The camera is implemented the same way it is for my other 3D objects.
Something close to:
basicEffect.Parameters["MatrixTransform"].SetValue(cameraView * cameraProjection);
The camera works perfectly regarding these spine animations for everything else. Just not zoom.
The sprite here is drawn at 0,0,0. I tried switching up the multiplication but that didn’t work.
Shouldn’t I be “zooming” by simply changing the camera’s position? Isn’t there a formula where, given the camera’s position and rotation, where would it be if It went in that direction? Isn’t that the “forward vector”? I’m now attempting to multiply the View.Forward of the camera. But that’s not working correctly.

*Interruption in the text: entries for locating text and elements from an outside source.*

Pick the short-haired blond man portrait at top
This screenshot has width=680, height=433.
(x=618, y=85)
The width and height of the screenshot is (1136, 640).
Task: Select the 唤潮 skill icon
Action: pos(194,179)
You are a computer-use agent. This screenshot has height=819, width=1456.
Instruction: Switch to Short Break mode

It makes sense to me that “zooming” should be achieved simply by changing the position of the camera. Like if a camera is rotated to point at (0,0,0) and it’s position is (0,0,10). Then zooming in 50% would just change its position to (0,0,5). If the rotation was something else that would require some trig function to figure out right?
Yea that’s what’s making me wonder if there’s something going on inside the animation code that maybe takes some properties of the camera into consideration. I don’t do a lot of 3D stuff but…

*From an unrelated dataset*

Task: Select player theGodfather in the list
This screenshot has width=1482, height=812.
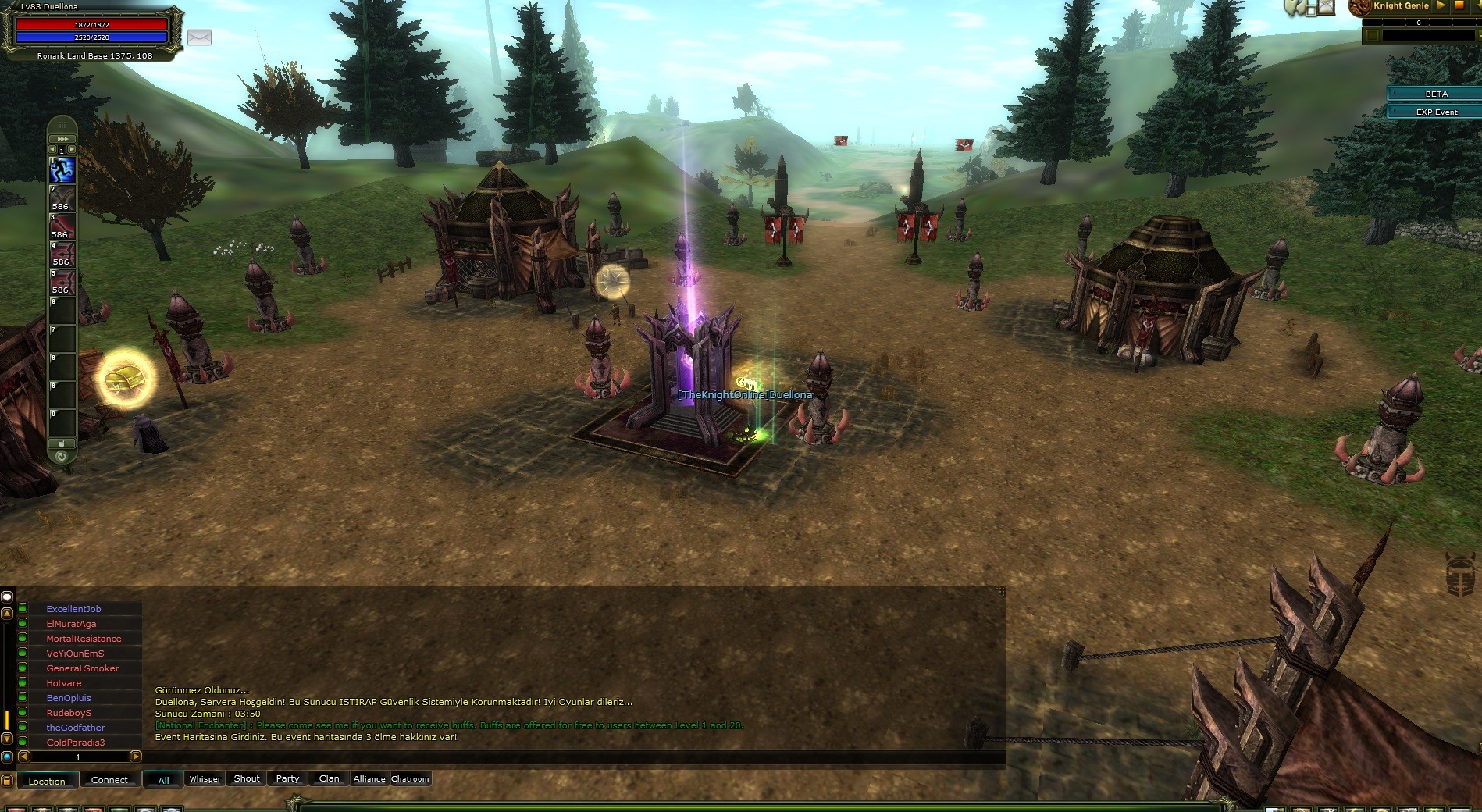Action: click(x=75, y=728)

… this is what I would expect as well. If your sprite is rendered via a textured quad, it definitely should not distort simply because you moved the camera closer.
Since everything else in your scene remains static, it makes me think there’s something in how your sprites are being drawn. In fact, it almost looks like the camera for the room is orthographic, but the camera for the sprites is perspective. Which, based on what you’ve said so far, doesn’t make sense.
Oh another thing, is there a shader involved in how the sprites are drawn?
(Again, I don’t have a lot of experience here, just throwing out ideas for you to debug. Basically, being your rubber duck :D)
The problem sprites are drawn using Esoteric’s Spine animation system. So it’s possible there is something going on in those runtime files that causes them to behave differently somehow. I’m not sure what it could be since these animations look fine on all other camera behaviors. I’m not sure why Zoom would be an issue. I have other quads or planes in the scene that behave normally. I have posted this problem on Esoteric’s forums.
Nevermind for now. I have realized this zoom issue is related to my billboarding. I need to reinvestigate how that is done.
1 Like
Okay, I figured it out. There is a reason the animation was being misplaced and another reason it was having problems zooming.
The zooming problem came from the following. This is for billboarding.
ModelMatrix.Right = new Vector3(References._3Dcamera.ViewNoScale.Forward.Z, 0, References._3Dcamera.View.Forward.X);
And then later
var MVP_Matrix = ModelMatrix * References._3Dcamera.View * References._3Dcamera.Projection;
The problem is that camera.View contains the zoom/scale multiplier:
return Matrix.CreateLookAt(cameraPosition, cameraLookAt, -up) * Matrix.CreateScale(Zoom);
So by invoking it twice it was creating an issue.
Sorry for taking us down the wrong path. Still curious if zoom can be obtained by a trig formula that changes camera position.